Save your words once, use them forever. Create boilerplate templates for client emails, proposals, and posts. Use TextExpander to save snippets you type often:
https://textexpander.com
Delegate the drudge. Even five hours a week of virtual assistant help can free up your brain for what truly matters.
2. Ruthless triage – you can’t keep every ball in the air
When things crumble, trying to do everything means you’ll do nothing well.
Pick the two or three things that absolutely must keep going – client work, income streams, or your core content.
Let everything else slide. The world won’t end if your newsletter’s late or your Instagram goes quiet.
Focus on small wins. One thing finished is still a victory on a hard day.
Progress beats perfection every time.
3. Remember…you’re human first, entrepreneur second
We tell ourselves we can’t stop but burning out completely costs more than slowing down.
So here’s what actually helps:
Mini resets – 2 minutes of deep breathing, stretching, or stepping outside.
Decent food and water – your brain chemistry literally depends on it.
Boundaries – even if you only work short bursts, protect downtime.
Reflection – a 5-minute journal note at night can make chaos feel manageable again.
4. Reframe what’s happening
Crisis has a nasty way of whispering that you’re failing. You’re not. You’re adapting. You’re doing what humans do best which is improvising under fire.
Ask yourself: “What’s this trying to teach me?” instead of “Why is this happening to me?” That tiny shift is the difference between panic and progress.
5. A helpful toolkit you can rely on
These are tools and reads I’ve personally checked and recommend. Bookmark them for later – future-you will need them.

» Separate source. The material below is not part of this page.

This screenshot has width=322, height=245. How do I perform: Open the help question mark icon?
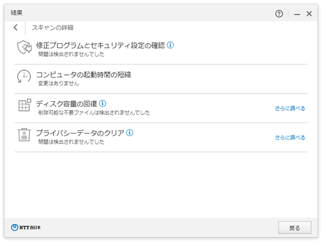pyautogui.click(x=279, y=14)
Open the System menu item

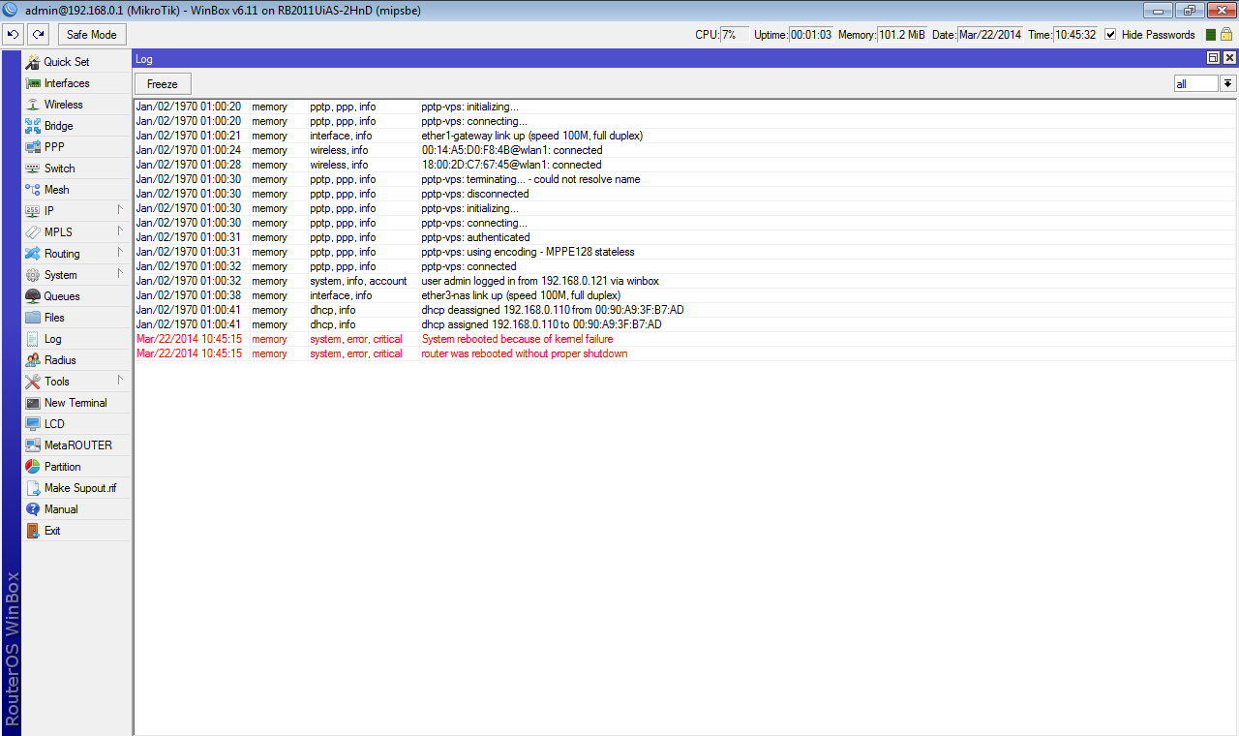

ClickUp – all-in-one task and doc system
https://clickup.com/
Zapier – connects your tools so you can automate everything
https://zapier.com
TextExpander – reuse text, templates and replies
https://textexpander.com
Calm – guided meditation for stress relief
https://www.calm.com
Headspace – mindfulness and focus support
https://www.headspace.com
Four Keys to Building Resilience
https://www.forbes.com/councils/forbescoachescouncil/2025/04/07/four-keys-to-building-resilience-as-an-entrepreneur/
How to Overcome Rejection: 20 Tips to Build Entrepreneurial Resilience
https://www.forbes.com/councils/forbescoachescouncil/2025/04/17/how-to-overcome-rejection-20-tips-to-build-entrepreneurial-resilience/
My bare-minimum plan for chaos days
When everything hits the fan, this is the checklist I come back to again and again:
1. Triage fast. List everything. Highlight what matters most.
2. Communicate clearly. Tell clients what’s happening. Honesty builds trust.
3. Delegate. Hand off anything you can.
4. Work in sprints. 60–90 minutes max, then rest.
5. Measure movement, not hours.
6. Reflect nightly. Adjust what’s not working.
7. Rest. You are not a machine.
Whatever your current storm looks like – or the next one that rolls in – remember: you’ve survived 100% of your hardest days so far.
You don’t have to do this perfectly. You just have to keep going, imperfectly, / heart.
Your TED talk this week is Denise Mai’s How to Build Resilience as Your Superpower. It’s ten minutes that feel like a warm hand on your shoulder when you’re falling apart.
Take a break and watch it. You’ll thank yourself.